Multilingual Entity Spelling Variants as Linked Data on the EU’s Open Data Portal
Keynote Guillaume Jacquet
The European Commission’s Joint Research Centre (JRC) has been analysing the online version of printed media in over twenty languages since 2004 and has automatically recognised and collected large amounts of ‘named entities’ (names of persons, organisations and more) and their many spelling variants, including across different languages and scripts. By semi-automatically mining Wikipedia, this collection was extended so that it covers up to hundreds of spelling variants for the same name, all occurring in real-life text. These named entity spelling variant lists, known as JRC-Names, have been available for download since 2011. In this talk, we report our efforts to render JRC-Names as linked data. This LOD version goes beyond the initial data release in that it now includes lists of titles found next to the names, as well as date ranges when the titles and the name variants were found. It also provides links towards existing datasets including DBpedia and Talk-Of-Europe datasets. We use the lexicon model for ontologies lemon to represent and interlink the name variants, their titles and their equivalent data point in DBpedia. This LOD version of JRC-Names can help bridge the gap between structured data repositories and multilingual text written in natural languages, thus supporting large-scale data integration, web-based content processing and cross-lingual mapping. JRC-Names is publicly available in the dataset catalogue of the European Union’s Open Data Portal.
Guillaume Jacquet is a research scientist in Natural Language Processing.
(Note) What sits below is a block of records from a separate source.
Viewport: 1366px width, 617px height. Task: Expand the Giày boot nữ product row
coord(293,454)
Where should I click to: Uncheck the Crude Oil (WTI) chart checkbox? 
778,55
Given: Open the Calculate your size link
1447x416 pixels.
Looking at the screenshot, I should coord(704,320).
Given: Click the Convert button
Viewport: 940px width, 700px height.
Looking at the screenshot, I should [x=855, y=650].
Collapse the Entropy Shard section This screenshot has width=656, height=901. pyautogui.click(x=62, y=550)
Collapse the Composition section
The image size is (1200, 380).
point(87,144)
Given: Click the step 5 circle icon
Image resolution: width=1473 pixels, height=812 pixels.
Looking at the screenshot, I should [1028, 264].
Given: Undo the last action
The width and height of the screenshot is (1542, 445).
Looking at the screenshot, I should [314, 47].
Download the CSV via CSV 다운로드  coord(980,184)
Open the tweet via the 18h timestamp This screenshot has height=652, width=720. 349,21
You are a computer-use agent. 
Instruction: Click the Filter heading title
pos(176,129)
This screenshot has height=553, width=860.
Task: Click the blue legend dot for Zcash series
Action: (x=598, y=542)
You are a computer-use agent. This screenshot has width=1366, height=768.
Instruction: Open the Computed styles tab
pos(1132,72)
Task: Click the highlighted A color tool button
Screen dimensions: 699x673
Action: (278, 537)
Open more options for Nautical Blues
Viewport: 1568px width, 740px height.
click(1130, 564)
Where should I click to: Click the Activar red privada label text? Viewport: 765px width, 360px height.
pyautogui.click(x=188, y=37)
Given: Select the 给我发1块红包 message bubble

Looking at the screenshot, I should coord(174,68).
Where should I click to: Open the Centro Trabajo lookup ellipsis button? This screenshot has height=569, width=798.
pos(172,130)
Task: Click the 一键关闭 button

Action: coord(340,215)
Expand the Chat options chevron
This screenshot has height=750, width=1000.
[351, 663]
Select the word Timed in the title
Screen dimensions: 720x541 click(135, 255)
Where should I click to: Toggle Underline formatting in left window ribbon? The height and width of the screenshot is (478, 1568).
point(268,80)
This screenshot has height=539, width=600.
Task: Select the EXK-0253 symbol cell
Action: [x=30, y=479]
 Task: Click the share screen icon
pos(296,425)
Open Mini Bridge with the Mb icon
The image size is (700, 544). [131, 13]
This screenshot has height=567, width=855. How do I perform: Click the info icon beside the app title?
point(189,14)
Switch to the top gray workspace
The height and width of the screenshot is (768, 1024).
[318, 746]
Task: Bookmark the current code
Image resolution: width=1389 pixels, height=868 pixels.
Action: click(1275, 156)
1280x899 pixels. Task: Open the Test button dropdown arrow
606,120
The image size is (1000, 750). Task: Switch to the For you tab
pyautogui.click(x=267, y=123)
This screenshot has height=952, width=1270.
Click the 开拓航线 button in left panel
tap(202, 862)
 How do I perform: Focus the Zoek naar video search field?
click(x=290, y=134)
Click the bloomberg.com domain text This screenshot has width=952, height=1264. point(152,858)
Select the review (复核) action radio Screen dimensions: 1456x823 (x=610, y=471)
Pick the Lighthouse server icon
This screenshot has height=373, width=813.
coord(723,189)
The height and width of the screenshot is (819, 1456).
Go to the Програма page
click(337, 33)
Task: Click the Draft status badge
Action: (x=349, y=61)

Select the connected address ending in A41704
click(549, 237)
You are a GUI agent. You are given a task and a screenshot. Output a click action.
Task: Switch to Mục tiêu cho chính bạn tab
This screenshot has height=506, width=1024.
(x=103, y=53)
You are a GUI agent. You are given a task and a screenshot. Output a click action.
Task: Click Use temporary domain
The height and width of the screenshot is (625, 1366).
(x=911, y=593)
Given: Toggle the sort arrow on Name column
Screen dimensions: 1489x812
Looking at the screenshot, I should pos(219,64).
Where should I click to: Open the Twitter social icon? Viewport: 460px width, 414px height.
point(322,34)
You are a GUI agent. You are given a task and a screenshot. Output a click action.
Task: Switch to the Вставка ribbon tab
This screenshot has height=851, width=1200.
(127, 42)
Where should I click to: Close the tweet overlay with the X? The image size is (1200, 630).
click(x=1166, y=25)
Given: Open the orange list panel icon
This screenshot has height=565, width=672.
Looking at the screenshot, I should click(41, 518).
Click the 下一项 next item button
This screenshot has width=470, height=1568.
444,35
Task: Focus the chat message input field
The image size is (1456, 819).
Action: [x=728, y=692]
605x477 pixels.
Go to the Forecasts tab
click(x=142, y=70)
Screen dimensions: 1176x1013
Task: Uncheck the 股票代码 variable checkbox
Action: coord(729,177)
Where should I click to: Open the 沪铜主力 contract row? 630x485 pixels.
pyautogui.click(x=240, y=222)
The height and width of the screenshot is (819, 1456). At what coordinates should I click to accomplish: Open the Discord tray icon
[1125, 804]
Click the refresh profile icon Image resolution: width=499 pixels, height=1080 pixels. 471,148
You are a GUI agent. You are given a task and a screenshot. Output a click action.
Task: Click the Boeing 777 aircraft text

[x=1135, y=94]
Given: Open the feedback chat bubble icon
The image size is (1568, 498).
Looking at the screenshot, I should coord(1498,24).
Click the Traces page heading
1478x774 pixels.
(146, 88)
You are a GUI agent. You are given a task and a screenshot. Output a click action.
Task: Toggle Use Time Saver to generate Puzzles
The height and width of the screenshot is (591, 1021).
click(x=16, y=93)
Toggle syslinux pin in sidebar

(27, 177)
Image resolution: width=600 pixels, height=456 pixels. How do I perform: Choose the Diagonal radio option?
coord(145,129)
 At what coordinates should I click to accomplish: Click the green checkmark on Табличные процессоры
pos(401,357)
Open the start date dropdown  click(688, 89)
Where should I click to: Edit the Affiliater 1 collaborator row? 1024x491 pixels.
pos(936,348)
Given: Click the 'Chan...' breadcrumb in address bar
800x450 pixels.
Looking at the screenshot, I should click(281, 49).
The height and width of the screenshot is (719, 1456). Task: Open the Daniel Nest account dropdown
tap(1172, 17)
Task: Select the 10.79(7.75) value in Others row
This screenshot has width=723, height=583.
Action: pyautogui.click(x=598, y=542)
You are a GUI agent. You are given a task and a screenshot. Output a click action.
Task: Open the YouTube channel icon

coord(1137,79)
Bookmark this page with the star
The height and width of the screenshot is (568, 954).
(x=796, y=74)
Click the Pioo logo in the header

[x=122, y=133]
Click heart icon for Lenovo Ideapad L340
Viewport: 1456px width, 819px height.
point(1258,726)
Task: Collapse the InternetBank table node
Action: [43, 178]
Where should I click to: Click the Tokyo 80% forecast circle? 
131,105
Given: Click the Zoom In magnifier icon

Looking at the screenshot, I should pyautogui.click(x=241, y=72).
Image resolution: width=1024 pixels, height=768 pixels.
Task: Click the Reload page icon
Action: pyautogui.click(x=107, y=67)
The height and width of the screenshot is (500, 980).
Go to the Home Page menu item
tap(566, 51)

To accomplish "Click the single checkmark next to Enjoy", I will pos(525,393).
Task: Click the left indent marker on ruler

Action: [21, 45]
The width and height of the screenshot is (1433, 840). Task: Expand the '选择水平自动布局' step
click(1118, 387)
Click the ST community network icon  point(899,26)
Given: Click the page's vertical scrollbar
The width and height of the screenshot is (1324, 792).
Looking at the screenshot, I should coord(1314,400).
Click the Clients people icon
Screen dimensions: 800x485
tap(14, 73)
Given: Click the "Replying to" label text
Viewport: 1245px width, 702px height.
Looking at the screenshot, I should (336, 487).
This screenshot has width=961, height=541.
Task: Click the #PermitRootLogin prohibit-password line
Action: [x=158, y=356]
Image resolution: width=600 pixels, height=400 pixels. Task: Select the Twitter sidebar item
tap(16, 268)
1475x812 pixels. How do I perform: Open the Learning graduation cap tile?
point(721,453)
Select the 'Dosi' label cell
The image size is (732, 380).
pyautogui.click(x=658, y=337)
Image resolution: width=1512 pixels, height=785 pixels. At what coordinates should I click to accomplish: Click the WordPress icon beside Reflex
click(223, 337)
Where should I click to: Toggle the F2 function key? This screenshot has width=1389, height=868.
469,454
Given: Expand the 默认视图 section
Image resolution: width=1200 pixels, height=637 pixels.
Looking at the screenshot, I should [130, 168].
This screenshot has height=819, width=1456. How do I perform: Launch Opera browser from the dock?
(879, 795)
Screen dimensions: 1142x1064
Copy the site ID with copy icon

He currently works at the Joint Research Centre (JRC) of the European Commission, in the Institute for the Protection and Security of the Citizen (Ispra, Italy). He is the Scientific Project Officer of the European Media Monitor (EMM) team, which aims to develop innovative solutions for retrieving and extracting information from the internet, and especially from online news and social media, serving many Commission Services, EU agencies and some EU Member State authorities. His current research interests include:
– Developing and improving NLP tools to structure and analyse the news.
– Multilingual Named Entity Guessing: new/unknown Named Entity detection.
– Acronym resolution: linking short and long forms related to the same entity in a multilingual environment.
– Developing and integrating Linked Open Data in the existing NLP tools.